Reading text:

◆ ◆ ◆ ◆ ◆ ◆ ◆

Callington was a rotten borough in Cornwall which returned two Members of Parliament to the House of Commons in the English and later British Parliament from 1585 to 1832, when it was abolished by the Reform Act 1832.

History
The borough consisted of most of the town of Callington in the East of Cornwall. Callington was the last of the Cornish rotten boroughs to be enfranchised, returning its first members in 1585; like most of the Cornish boroughs enfranchised or re-enfranchised during the Tudor period, it was a rotten borough from the start, and was never substantial enough to have a mayor and corporation.

◆ ◆ ◆ ◆ ◆ ◆ ◆

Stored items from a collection
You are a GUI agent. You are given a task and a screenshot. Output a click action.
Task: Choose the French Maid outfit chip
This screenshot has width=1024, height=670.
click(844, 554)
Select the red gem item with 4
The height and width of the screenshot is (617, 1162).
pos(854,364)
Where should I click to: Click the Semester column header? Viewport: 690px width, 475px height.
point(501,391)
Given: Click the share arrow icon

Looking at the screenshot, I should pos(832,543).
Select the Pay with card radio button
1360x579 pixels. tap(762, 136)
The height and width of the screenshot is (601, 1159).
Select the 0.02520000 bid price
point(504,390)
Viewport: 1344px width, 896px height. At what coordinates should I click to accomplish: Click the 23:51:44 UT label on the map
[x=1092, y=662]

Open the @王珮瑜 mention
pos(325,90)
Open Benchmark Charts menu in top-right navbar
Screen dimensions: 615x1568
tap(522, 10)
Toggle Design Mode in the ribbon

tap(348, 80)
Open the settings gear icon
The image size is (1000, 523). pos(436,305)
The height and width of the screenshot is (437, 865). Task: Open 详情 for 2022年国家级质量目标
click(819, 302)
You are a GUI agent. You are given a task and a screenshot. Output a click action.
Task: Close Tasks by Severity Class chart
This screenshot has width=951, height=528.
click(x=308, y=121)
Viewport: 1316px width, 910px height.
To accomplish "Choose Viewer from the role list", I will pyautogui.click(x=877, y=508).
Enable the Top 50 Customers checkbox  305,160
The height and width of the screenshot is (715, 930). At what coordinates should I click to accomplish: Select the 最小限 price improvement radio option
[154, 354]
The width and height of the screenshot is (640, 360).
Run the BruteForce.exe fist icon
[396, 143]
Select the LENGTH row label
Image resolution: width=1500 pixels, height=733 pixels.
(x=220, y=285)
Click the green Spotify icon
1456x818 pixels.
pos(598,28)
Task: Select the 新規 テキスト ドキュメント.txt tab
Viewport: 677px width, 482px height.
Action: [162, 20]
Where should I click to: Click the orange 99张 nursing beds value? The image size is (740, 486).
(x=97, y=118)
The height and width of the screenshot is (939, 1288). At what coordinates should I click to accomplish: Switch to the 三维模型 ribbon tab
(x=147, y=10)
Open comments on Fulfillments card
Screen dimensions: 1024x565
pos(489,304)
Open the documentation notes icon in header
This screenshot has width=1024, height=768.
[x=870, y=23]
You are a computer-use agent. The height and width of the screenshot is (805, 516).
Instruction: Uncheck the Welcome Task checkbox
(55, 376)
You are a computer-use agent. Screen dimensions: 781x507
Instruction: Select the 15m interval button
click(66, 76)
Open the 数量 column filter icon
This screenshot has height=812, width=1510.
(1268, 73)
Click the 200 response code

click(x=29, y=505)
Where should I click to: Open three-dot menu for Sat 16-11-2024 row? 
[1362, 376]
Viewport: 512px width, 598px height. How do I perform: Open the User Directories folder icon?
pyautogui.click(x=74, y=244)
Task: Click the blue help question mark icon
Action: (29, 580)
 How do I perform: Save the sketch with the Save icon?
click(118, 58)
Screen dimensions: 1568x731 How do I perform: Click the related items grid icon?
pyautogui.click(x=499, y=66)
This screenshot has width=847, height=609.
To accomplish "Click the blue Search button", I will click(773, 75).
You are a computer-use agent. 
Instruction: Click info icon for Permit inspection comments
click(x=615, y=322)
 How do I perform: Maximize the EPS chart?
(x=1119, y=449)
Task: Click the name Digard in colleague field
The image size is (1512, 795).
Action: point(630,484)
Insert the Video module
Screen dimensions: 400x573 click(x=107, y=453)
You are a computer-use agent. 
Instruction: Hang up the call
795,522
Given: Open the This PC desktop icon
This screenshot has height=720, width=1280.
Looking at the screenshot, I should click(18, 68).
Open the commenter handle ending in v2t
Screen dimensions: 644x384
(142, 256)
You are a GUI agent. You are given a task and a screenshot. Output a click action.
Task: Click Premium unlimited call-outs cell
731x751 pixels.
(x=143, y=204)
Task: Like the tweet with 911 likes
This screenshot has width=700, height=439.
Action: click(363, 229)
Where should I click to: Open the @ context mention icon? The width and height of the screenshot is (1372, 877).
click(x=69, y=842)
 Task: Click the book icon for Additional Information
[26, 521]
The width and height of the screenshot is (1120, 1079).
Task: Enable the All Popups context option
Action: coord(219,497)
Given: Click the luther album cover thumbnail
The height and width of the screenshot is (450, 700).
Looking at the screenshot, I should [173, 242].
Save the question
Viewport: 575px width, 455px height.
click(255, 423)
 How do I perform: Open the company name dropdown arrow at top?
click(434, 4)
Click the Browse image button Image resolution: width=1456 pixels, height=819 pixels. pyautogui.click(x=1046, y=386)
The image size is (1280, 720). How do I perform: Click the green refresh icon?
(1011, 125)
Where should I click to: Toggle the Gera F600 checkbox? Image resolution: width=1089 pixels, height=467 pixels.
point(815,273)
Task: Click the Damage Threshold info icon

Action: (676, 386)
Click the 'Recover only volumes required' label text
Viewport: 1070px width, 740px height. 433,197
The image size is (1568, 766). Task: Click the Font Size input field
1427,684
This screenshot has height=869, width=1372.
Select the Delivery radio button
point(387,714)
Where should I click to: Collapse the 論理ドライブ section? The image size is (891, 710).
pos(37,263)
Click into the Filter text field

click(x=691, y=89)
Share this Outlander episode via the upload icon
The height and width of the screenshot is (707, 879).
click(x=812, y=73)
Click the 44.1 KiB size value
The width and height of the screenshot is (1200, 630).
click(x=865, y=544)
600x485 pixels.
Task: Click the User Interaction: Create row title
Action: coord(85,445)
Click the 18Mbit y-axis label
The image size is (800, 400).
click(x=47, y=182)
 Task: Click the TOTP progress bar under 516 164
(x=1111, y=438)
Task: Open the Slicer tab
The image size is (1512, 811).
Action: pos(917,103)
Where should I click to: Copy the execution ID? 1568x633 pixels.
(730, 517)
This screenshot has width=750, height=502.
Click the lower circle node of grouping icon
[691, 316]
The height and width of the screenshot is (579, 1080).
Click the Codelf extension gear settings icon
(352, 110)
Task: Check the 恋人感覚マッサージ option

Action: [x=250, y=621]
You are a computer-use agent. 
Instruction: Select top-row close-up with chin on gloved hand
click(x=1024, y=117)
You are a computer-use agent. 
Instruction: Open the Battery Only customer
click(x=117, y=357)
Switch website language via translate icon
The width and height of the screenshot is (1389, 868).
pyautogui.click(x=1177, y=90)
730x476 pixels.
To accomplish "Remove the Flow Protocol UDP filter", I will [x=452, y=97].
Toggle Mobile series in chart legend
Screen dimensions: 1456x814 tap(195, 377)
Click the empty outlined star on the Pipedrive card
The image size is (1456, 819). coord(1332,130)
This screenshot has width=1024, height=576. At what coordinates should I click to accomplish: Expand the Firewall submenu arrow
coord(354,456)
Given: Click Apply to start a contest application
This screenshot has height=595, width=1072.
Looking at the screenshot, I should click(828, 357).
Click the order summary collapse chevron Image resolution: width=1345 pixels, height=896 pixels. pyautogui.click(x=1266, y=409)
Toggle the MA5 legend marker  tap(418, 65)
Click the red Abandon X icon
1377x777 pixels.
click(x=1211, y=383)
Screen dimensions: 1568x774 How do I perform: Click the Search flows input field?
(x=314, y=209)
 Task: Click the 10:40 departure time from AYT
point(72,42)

◆ ◆ ◆ ◆ ◆ ◆ ◆

Written tasks:
1) In the listing, reproduce verbatim the lines starting at the one containing "You are a computer-use agent. Screen" and ending at the one containing "[1362, 376]", with both of those lines included.
2) Write the next part of the passage on the Callington borough, picking up after its final sentence.

Responses:
1)
You are a computer-use agent. Screen dimensions: 781x507
Instruction: Select the 15m interval button
click(66, 76)
Open the 数量 column filter icon
This screenshot has height=812, width=1510.
(1268, 73)
Click the 200 response code

click(x=29, y=505)
Where should I click to: Open three-dot menu for Sat 16-11-2024 row? 
[1362, 376]

2)
The right to vote in Callington was disputed until a decision of the House of Commons in 1821 settled it as resting with "freeholders of the borough and ... life-tenants of freeholders, resident for 40 days before the election and rated to the poor at 40 shillings or more". This considerably enlarged the electorate, for there had been only 42 voters in the borough in 1816, but the Parliamentary return of 1831 reported that 225 were qualified. In the 18th century the power of the "patron" to influence the voters in Callington was considered absolute. In 1831 the borough had a population of 1,082, and 225 houses; the part of the town outside the borough boundaries contained only a further eight houses, leaving no scope to enlarge it. It was disfranchised by the Great Reform Act in 1832.

Patrons of pocket borough
The two patrons of the pocket borough of Callington were the Rolle family of Heanton Satchville, Petrockstowe, Devon (a junior branch of the Rolle family of Stevenstone and Bicton in Devon) and the Coryton family of the adjacent manor of  St. Mellion, Cornwall.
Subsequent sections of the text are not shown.